The plaintiffs’ possession, therefore, bears all the criteria of claim of ownership, under cultivation, inclosure, use, occupation, with documented claim of title from 1934, and with continuous occupancy to the exclusion of the defendant during the same period. The defendant’s greatest possible extension of time by reason of his disability (Civ. Prac. Act, § 43, now CPLR 208) would have been until March 24, 1952. In each case of the amendment of the applicable laws herein referred to shortening the times involved, the Legislature has deferred the effective date for sufficient time to allow those affected to act, and these amendments may be deemed retroactive, particularly in view of the express statements of the enactments. (Hastings v. Byllesby & Co., 293 N. Y. 413; Gilbert v. Ackerman, 159 N. Y. 118; Parmenter v.

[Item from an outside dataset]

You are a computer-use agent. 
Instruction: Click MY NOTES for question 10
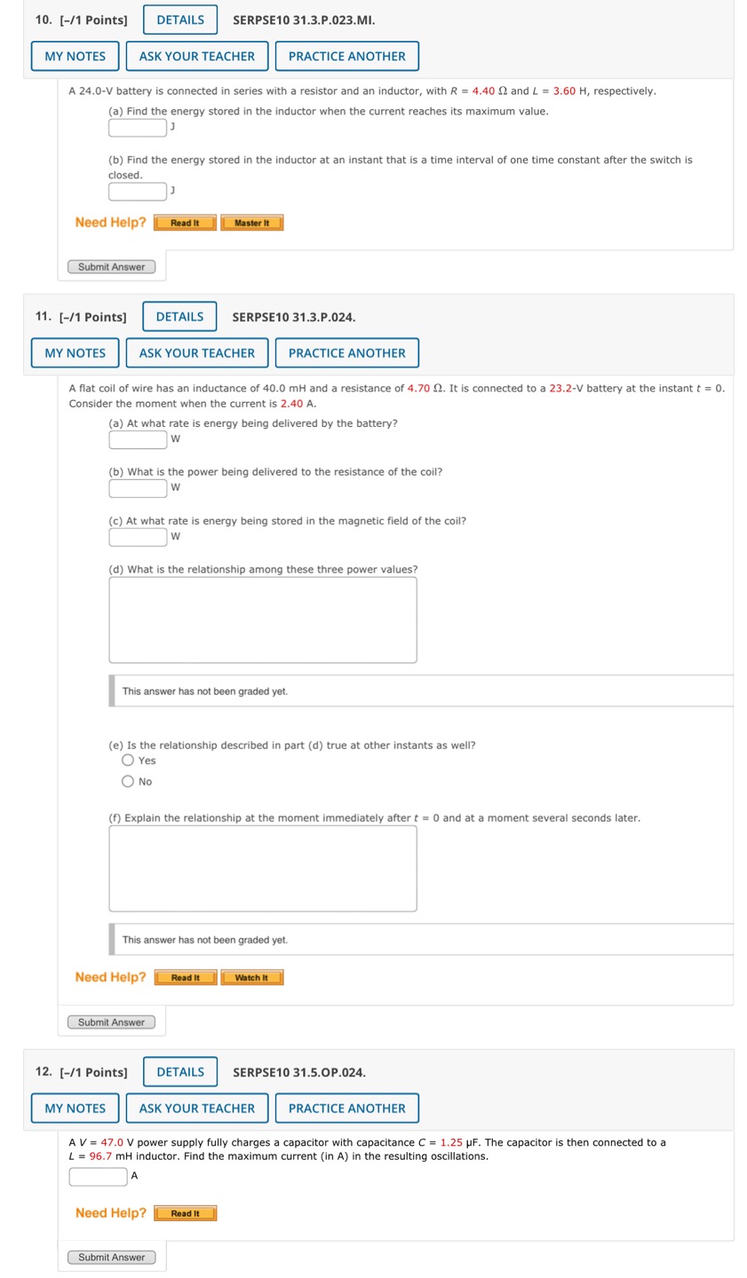(75, 55)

State of New York, 135 N. Y. 154; L. 1949, ch. 184, § 2; L. 1962, ch. 312, § 19; L. 1951, ch. 264, § 2; L. 1962, chs. 308-318.) By the limitations on the statutory presumption as to joint tenants, it at most could be construed under section 41-a of the Civil Practice Act to benefit him until 1949, being then a 15-year presumption. All rights of the defendant to oust the plaintiffs from their continuous and adverse 30-year possession have, therefore, long since expired, no triable issues of fact exist, and the plaintiffs should be entitled to summary judgment for the relief demanded in the complaint. The answer and counterclaim should be stricken.